What should I use for declaring a layers __init__()?

I used to use declaring all ReLU and MaxPooling2d layers in __init__() part of the model. However these these two functions have no learnable parameters? So Do I need to declare only Conv2d and BatchNorm2d in the __init__() part of the model? This below example is one of my code snippet of creating a Conv by stackin Convolutional, Normalization and activation functions:

class Conv(nn.Module):
    def __init__(self, in_channels, out_channels, kernel_size=3, stride=1, padding=1, dilation=1, groups=1,
                 bias=False) -> None:
        super().__init__()
        self.conv = nn.Conv2d(in_channels=in_channels,
                              out_channels=out_channels,
                              kernel_size=kernel_size,
                              stride=stride,
                              padding=padding,
                              dilation=dilation,
                              groups=groups,
                              bias=bias)
        self.norm = nn.BatchNorm2d(num_features=out_channels)
        self.relu = nn.ReLU(inplace=False)

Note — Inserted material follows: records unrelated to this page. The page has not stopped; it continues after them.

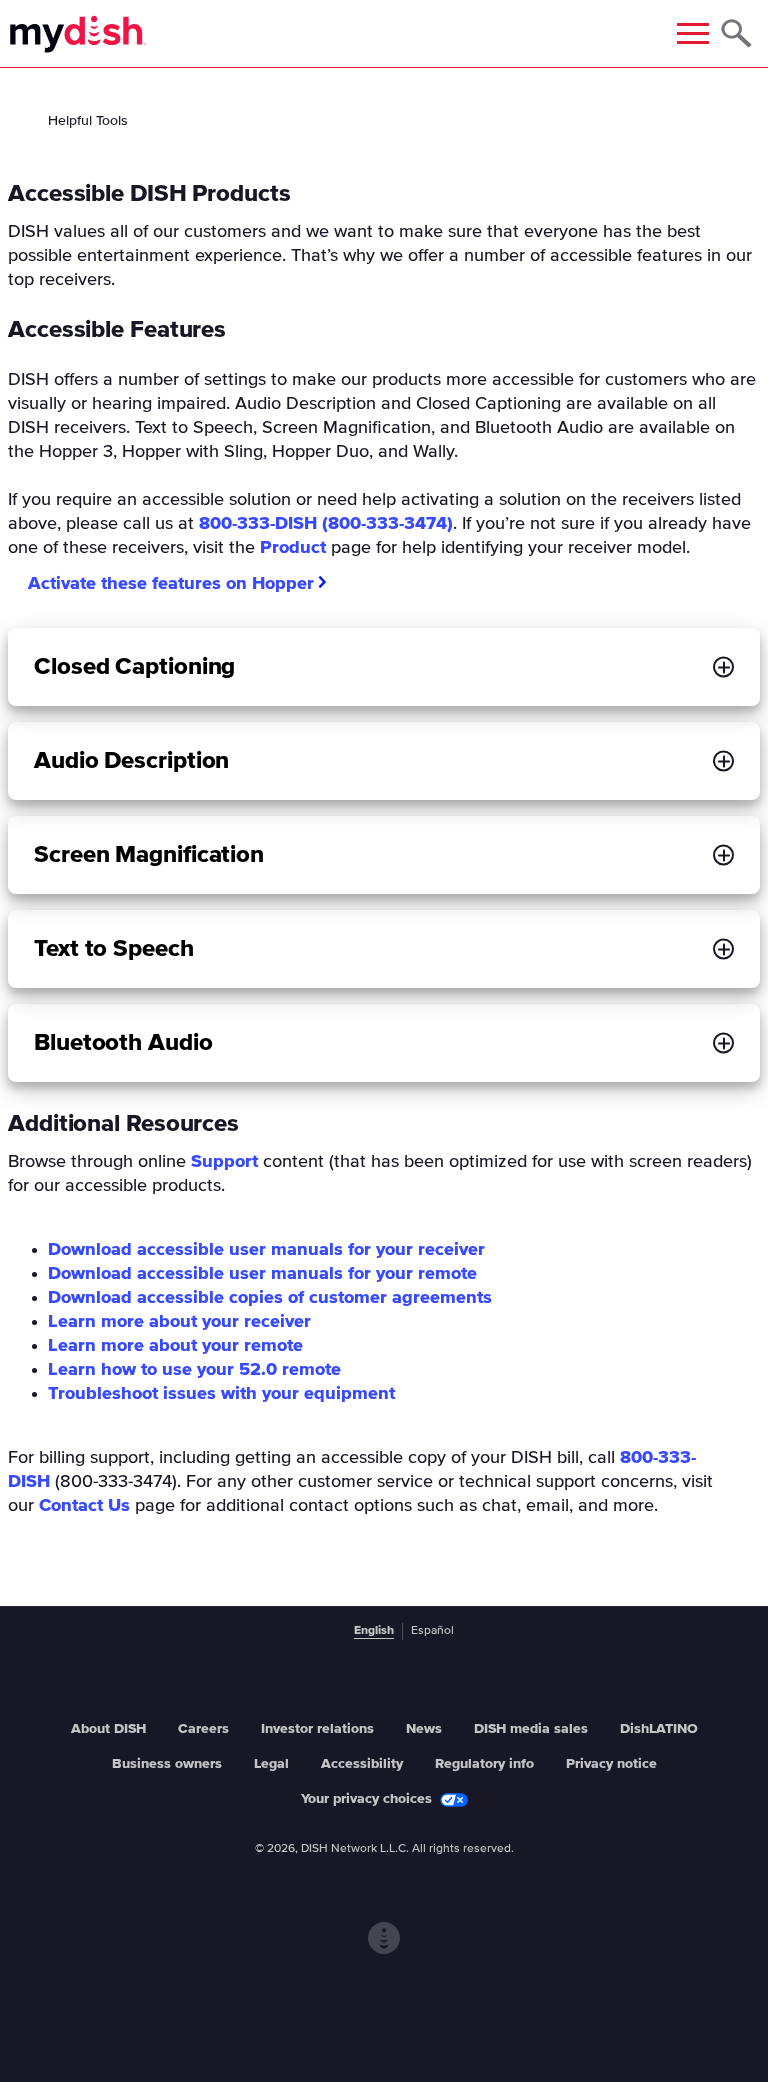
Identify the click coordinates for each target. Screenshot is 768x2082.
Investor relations (317, 1729)
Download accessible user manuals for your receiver (266, 1250)
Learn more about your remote (175, 1346)
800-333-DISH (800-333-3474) (326, 524)
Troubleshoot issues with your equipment (221, 1394)
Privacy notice (611, 1764)
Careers (203, 1729)
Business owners (167, 1764)
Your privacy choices (366, 1799)
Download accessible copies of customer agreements (270, 1298)
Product (293, 548)
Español (432, 1631)
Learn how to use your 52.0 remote (194, 1370)
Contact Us (84, 1506)
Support (224, 1162)
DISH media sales (531, 1729)
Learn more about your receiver (179, 1322)
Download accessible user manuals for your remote (262, 1274)
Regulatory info (484, 1764)
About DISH (108, 1729)
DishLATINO (659, 1729)
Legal (271, 1764)
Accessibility (362, 1764)
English (374, 1631)
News (424, 1729)
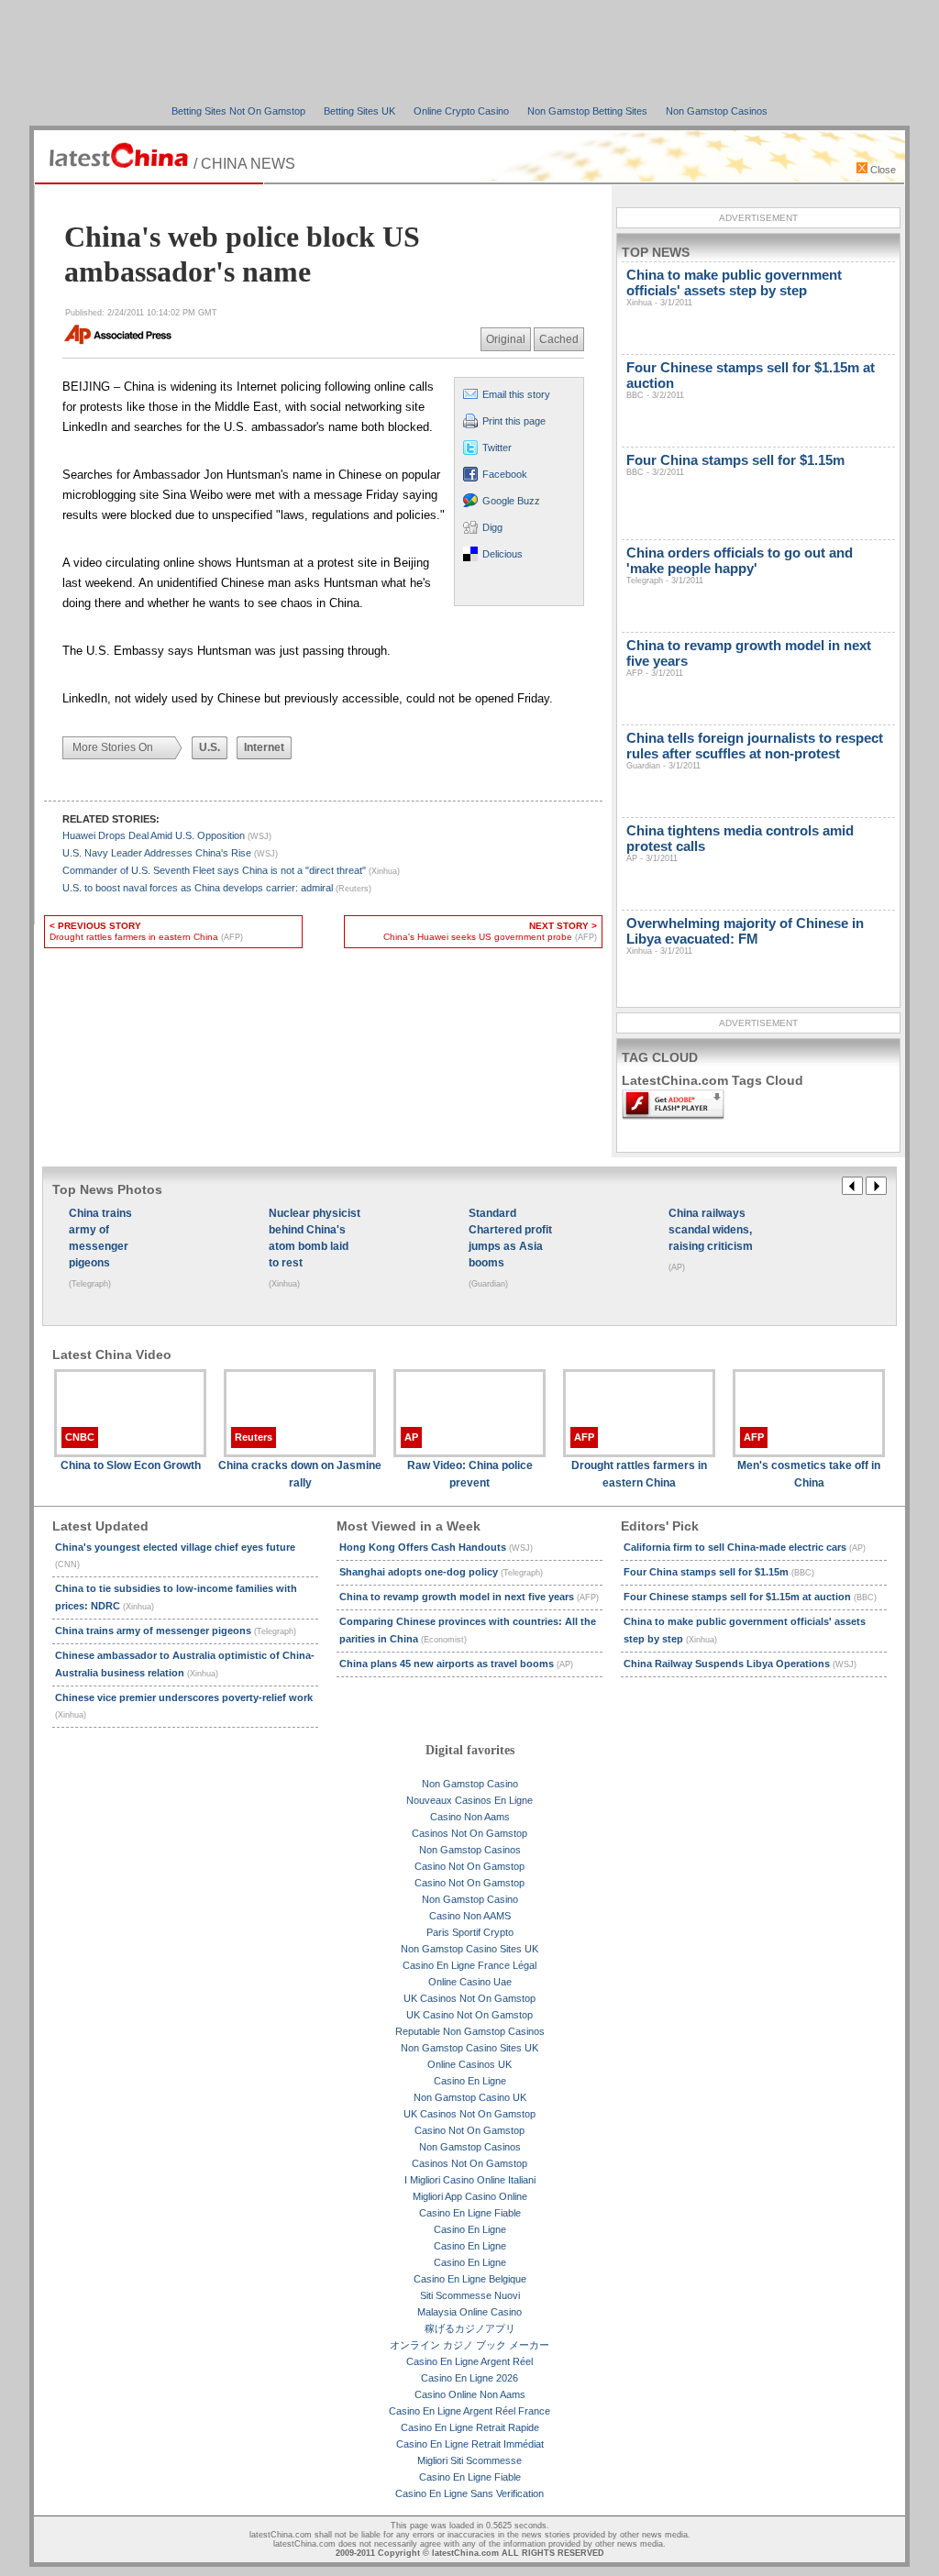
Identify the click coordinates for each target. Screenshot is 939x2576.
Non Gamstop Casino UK (470, 2097)
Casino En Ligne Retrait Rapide (470, 2427)
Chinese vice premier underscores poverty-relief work (184, 1705)
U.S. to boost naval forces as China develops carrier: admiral (216, 887)
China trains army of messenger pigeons (175, 1630)
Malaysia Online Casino (469, 2311)
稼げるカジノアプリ (470, 2328)
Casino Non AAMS (470, 1915)
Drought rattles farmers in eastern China (146, 931)
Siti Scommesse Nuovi (470, 2295)
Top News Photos (107, 1189)
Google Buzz (511, 500)
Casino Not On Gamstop (469, 1866)
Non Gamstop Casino (470, 1783)
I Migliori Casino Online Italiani (470, 2179)
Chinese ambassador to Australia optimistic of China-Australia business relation (185, 1664)
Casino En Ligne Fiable (470, 2212)
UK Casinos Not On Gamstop (469, 1998)
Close (881, 169)
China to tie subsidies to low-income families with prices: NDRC (176, 1597)
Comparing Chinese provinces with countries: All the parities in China (467, 1630)
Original (505, 339)
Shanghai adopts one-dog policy (441, 1571)
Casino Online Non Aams (469, 2394)
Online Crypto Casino (461, 110)
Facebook (504, 474)
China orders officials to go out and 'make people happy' (739, 565)
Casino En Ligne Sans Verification (469, 2493)
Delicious (502, 553)
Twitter (497, 447)
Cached (559, 339)
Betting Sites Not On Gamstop (238, 110)
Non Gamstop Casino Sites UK (469, 1948)
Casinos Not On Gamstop (469, 1833)
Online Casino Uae (470, 1981)
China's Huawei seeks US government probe (490, 931)
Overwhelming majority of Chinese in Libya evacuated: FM (745, 935)
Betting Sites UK (359, 110)
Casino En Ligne (470, 2080)
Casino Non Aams (470, 1816)
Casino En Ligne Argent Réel (469, 2361)
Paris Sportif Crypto (470, 1932)
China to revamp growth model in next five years (469, 1596)
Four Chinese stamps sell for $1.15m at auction (750, 1596)
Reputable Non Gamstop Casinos (470, 2031)
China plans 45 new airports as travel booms (456, 1663)
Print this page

    def forward(self, x: torch.Tensor) -> torch.Tensor:
        x = self.conv(x)
        x = self.norm(x)
        x = self.relu(x)

        return x

I just want to know what is the best practices for declaring nn.MaxPooling2d and nn.ReLU? Is it inside __init__() or outside of it?

I think it depends on your use case and eventually also depends on your coding style.
E.g. if you plan to replace specific layers later, using the module approach might be easier than manipulating the forward method. This post explain the different approaches in more detail.

1 Like

Thanks for the reply and that post. It was really helpful.